これは実際にマララさんの身の回りで起きた現実。
イスラム国の例を出すまでもなく、これが今まさにこの地球上で行われているんですよね。
2001年アメリカで起こった同時多発テロ、いわゆる9.11の時、マララさんは4歳。
2011年パキスタンの陸軍士官学校の目と鼻の先で潜伏中のウサマ・ビン・ラディンがアメリカ軍によって殺害された時は13歳でした。
やがて学校にも脅迫状が届くようになり、女の子が学校に通うことが禁止されてしまいます。
襲撃が頻繁になり、タリバン兵の姿が町にも。
タリバンが首都にまで迫ろうとすると、ようやく政府も重い腰を上げ、タリバン掃討に乗り出し、町は戦場に。
日常の中に響く銃声に爆音。
タリバンは学校を次々と爆破し、マララさんたち家族も避難をよぎなくされます。
政府軍は一度はタリバンを退けますが、彼らは遠くに去ったわけではありませんでした。
ようやく再び学校に通えるようになったと思った時、その事件は起きるのです。
頭部と首に銃弾を受けた彼女は軍の病院に運ばれますが、意識不明で危ない状態。
さらなるタリバンの襲撃も考えられる中、治療と身の安全を確保するために、彼女はイギリス、バーミンガムの病院に移送されることになります。
一週間後、意識を取り戻した彼女が、家族の心配をするのと同時に、病院の治療費を心配するところがあって、読んでいて泣きたいような可笑しいような気持ちになってしまいました(苦笑)
読んでいて我慢できずに二度程感極まってしまったシーンも。
襲撃された場面ではありません。
パキスタンで不安と危険のせまる中で暮らしながら、イギリスで皆に囲まれて暮らしている治療中、何気なく学校に早く行きたいなぁとマララさんが思う場面。
学校に行かせてあげたい!
こんなに学校に行きたがっている女の子を学校に行かせてあげることもできないなんて、人間ってなんて愚かなの!!

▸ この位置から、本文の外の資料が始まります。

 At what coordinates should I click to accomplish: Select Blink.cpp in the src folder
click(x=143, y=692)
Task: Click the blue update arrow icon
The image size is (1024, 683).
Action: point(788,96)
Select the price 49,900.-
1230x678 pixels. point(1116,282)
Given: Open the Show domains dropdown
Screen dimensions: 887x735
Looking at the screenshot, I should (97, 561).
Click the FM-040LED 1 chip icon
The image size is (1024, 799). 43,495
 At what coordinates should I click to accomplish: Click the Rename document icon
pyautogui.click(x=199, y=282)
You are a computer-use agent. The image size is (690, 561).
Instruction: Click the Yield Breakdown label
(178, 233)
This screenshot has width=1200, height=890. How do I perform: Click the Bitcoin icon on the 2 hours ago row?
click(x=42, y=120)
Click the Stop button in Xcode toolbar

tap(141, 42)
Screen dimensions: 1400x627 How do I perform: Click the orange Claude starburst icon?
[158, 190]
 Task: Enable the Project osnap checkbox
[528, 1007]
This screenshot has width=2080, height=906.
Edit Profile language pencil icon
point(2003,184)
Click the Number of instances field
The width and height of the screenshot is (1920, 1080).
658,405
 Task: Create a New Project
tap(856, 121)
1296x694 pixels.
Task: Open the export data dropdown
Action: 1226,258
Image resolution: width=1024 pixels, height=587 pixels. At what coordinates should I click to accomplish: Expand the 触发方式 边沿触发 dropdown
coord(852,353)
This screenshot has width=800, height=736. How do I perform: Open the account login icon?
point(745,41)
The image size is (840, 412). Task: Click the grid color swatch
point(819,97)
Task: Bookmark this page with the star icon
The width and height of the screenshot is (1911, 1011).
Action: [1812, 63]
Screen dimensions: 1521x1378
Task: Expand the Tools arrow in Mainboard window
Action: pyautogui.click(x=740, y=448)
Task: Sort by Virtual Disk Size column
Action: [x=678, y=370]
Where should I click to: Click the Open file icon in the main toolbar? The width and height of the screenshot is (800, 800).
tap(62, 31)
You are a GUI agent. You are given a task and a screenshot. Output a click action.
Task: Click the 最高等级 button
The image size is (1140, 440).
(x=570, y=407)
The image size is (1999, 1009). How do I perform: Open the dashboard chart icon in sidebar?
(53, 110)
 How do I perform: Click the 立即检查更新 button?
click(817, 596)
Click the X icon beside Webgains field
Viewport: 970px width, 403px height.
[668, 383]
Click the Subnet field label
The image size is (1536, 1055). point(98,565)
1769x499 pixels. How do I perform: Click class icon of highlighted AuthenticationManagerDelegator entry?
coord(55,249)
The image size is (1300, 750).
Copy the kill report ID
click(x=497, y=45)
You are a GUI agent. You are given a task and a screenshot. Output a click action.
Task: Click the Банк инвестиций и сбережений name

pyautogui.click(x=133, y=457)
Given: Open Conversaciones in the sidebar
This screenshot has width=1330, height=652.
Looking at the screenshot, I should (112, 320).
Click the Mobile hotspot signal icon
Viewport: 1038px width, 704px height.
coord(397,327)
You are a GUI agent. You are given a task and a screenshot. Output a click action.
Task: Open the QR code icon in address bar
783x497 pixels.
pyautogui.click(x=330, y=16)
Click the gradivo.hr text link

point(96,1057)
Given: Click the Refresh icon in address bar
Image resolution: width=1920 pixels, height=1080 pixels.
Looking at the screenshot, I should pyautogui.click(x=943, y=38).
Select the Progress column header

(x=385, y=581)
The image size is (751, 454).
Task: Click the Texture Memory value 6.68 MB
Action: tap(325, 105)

空から光に包まれた神様が降りて来て「これこれ仲良く暮らしなさい」というまで争いを続けるつもり?
・・・極端に走るのはよくないですね。
一本のペン、一冊の本、そこからでも世界は変えられる。
「無学、貧困、そしてテロリズムと闘いましょう。本を手に取り、ペンを握りましょう。
それが私たちにとってもっとも強力な武器なのです。
1人の子ども、1人の教師、1冊の本、そして1本のペン、それで世界を変えられます。
教育こそがただ一つの解決策です。